In Ruby, a.x calls the method named 'x', whereas Python requires
parens a.x(). As a consequence, the syntax for getting the method in
Ruby is a.method(:x).


>
> 2) Is there some lazy evaluation library that can recalculate lazy
> expression when values change? Something with the following semantics
> (or something like it):
>
> x = lazy {a + b}
> a = 1
> b = 2
> p x # 3 (calculates a + b)
> p x # 3 (memoized value)
> a = 3
> p x # 5 (recalculates a + b)
> a = [1,2]
> b = [3,4]
> p x # [1,2,3,4] (recalculates a + b)
> p x # [1,2,3,4] (memoized value)
> a[1] = '.'
> p x # [1,'.',3,4] (recalculates a + b)
>
> I know there's a library called lazy.rb, but it's not exactly what I'm
> looking for as it doesn't implement this functionality.

▸ PROVIDED RECORDS:
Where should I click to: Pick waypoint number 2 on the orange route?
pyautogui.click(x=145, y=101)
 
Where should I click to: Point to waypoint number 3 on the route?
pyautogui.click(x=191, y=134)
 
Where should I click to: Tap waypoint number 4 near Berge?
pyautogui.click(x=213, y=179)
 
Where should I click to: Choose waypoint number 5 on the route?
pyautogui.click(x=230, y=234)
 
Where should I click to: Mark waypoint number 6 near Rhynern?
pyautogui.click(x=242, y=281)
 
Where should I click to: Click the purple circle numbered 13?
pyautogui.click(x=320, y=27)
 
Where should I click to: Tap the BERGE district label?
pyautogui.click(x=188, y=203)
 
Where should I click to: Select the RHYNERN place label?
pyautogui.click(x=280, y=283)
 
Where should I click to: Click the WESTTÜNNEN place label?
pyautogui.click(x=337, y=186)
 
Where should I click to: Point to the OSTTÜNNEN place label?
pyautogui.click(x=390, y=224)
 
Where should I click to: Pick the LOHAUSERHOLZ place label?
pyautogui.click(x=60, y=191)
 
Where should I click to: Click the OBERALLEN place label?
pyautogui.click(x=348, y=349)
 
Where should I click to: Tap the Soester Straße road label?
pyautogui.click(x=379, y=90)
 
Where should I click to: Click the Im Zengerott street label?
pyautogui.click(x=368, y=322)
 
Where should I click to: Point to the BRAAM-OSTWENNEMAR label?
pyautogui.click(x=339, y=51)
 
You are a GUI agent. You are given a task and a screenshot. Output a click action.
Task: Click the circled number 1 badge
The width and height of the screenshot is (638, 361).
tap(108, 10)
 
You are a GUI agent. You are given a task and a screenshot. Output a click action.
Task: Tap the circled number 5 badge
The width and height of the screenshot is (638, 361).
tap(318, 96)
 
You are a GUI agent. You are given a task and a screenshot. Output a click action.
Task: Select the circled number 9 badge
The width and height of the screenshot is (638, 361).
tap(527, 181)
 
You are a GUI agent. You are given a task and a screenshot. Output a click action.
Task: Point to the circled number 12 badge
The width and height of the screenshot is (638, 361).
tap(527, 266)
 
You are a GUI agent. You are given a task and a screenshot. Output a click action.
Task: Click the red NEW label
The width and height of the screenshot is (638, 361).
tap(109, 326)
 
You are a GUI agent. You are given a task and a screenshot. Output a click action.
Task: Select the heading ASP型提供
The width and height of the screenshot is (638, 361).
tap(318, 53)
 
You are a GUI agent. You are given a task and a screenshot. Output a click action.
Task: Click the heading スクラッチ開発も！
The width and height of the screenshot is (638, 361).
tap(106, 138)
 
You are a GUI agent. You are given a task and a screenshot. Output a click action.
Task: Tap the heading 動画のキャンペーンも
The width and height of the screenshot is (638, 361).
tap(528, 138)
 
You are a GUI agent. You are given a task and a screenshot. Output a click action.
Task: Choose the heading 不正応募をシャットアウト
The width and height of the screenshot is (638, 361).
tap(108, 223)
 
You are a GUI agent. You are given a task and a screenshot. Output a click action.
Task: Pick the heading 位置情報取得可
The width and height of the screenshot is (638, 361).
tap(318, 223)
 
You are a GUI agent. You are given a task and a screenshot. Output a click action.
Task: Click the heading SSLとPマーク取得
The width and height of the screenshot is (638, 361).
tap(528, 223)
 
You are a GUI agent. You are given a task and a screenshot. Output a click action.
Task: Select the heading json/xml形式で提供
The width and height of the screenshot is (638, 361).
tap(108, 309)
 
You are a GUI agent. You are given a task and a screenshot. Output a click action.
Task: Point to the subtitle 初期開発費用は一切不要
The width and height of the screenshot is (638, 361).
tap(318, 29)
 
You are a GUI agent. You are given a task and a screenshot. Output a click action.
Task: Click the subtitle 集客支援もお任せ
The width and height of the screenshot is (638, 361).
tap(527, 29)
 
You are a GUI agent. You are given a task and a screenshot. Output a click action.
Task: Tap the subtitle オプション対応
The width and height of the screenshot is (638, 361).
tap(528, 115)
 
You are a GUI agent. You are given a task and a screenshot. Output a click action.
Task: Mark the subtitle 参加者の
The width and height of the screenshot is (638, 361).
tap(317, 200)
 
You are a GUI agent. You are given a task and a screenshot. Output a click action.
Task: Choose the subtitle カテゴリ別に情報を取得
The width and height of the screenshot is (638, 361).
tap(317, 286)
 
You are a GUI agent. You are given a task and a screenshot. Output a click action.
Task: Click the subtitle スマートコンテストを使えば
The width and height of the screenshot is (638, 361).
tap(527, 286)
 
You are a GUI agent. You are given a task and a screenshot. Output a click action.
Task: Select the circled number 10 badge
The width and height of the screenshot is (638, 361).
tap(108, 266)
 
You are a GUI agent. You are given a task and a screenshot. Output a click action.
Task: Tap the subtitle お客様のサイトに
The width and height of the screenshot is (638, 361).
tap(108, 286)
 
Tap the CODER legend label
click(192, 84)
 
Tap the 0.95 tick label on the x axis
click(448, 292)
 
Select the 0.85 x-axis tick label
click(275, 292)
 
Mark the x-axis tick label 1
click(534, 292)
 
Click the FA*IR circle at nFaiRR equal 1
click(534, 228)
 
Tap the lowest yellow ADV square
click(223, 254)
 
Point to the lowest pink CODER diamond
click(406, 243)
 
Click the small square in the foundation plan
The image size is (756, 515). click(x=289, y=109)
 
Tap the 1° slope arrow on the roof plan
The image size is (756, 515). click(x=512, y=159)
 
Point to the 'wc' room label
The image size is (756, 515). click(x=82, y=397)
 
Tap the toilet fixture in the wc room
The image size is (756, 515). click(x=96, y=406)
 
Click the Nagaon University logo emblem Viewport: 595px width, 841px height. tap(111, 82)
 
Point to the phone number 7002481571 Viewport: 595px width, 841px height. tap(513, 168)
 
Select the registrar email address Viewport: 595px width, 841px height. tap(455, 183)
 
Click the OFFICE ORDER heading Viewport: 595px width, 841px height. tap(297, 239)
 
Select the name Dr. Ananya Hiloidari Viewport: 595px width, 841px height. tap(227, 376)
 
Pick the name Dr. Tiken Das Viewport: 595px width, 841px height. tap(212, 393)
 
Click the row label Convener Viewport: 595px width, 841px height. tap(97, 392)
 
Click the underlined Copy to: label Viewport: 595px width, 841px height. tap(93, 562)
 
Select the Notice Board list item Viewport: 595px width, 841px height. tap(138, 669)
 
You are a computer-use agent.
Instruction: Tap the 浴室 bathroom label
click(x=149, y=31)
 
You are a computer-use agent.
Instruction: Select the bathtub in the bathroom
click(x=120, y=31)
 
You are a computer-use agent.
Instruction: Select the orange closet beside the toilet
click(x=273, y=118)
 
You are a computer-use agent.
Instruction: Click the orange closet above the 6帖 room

▸ TASKS FOR THIS EXERCISE:
A. Translate this sentence from the Ruby forum passage into Spanish: "In Ruby, a.x calls the method named 'x', whereas Python requires parens a.x()."
B. Continue the Ruby forum passage from the point where it stops.

▸ EXERCISE ANSWERS:
A. En Ruby, a.x llama al método llamado 'x', mientras que Python requiere paréntesis: a.x().

B.
If you google for ruby memoization, you'll find several options
available. However none can use the syntax in your example. Ruby
determines at compile time that "p x" is a local variable lookup.
You'll have to use "p lazy.x" or some such.
--
Posted via http://www.ruby-....

Robert Klemme

11/1/2008 11:36:00 AM

0

On 01.11.2008 09:58, Yuh-Ruey Chen wrote:
> Two questions:
>
> 1) Are there equivalents for iteration/enumeration functions like map
> that return iterator/enumeration objects (in a Python sense)?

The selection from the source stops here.